The aws_serverlessapplicationrepository_application data source finds the application by its ID, then the aws_serverlessapplicationrepository_cloudformation_stack creates a CloudFormation stack. It passes the endpoint, functionName, the vpcSubnetIds, and the vpcSecurityGroupIds parameters. This creates a Lambda function with an endpoint in the correct VPC with permissions to talk to both the database and the Secrets Manager Endpoint.

Rotation

resource "aws_secretsmanager_secret_rotation" "rotation" {
	# secret_id through the secret_version so that it is deployed before setting up rotation
  secret_id           = aws_secretsmanager_secret_version.db-pass-val.secret_id
  rotation_lambda_arn = aws_serverlessapplicationrepository_cloudformation_stack.rotate-stack.outputs.RotationLambdaARN

  rotation_rules {
    automatically_after_days = 30
  }
}

Finally, this part configures rotation for the secret. Notice that the secret_id references the aws_secretsmanager_secret_version instead of the aws_secretsmanager_secret. This makes sure the initial password is in place before the rotation is setup so that the rotator Lambda can read the current value. Without it, there is a race condition: if the rotation is enabled first, the Lambda throws an error.

Testing

After running terraform apply and waiting for the deployment to finish, the CloudFormation stack is created:

CloudFormation stack for the rotation function

The rotator function is run with all the steps needed to change the password:

Rotation is configured and clicking the "Rotate secret immediately" changes the stored password after a few seconds:

Costs

A secret costs $0.4 / month. The Interface endpoint costs $0.01 / hour, which is $7.2 / month.
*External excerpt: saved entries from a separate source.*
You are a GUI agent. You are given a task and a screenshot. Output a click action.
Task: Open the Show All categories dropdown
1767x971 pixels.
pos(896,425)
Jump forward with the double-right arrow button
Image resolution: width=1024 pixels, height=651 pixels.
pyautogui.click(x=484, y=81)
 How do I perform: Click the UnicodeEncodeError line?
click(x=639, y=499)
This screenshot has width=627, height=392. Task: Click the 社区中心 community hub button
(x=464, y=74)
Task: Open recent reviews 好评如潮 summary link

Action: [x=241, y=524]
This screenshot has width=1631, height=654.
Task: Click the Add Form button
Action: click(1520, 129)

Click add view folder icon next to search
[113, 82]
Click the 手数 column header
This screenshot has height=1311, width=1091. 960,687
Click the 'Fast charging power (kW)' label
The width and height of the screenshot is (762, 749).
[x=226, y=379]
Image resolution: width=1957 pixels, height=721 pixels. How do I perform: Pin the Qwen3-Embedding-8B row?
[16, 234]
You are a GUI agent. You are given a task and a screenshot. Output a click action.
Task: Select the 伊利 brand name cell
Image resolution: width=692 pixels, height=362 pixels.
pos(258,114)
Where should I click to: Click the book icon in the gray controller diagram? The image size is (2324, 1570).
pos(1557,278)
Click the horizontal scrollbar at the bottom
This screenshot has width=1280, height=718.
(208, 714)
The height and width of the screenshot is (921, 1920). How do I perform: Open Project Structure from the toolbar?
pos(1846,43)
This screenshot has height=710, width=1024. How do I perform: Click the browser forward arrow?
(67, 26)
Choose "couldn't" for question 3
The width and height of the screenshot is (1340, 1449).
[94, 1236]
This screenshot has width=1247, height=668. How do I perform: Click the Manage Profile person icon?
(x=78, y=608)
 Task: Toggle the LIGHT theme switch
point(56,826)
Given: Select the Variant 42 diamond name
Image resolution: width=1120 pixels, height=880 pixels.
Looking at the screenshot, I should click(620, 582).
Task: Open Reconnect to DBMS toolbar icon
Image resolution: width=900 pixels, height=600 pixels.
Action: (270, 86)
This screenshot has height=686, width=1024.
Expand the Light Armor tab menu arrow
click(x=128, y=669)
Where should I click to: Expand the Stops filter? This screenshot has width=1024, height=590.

I think the RDS endpoint is part of the database and as such it does not incur additional costs, but I'm not 100% sure about that.

The Lambda, the VPC, the resources inside, and various calls have some costs, but should be negligible as rotation happens rarely.

In total, while this solution adds some fixed costs to the database, it is in the manageable level.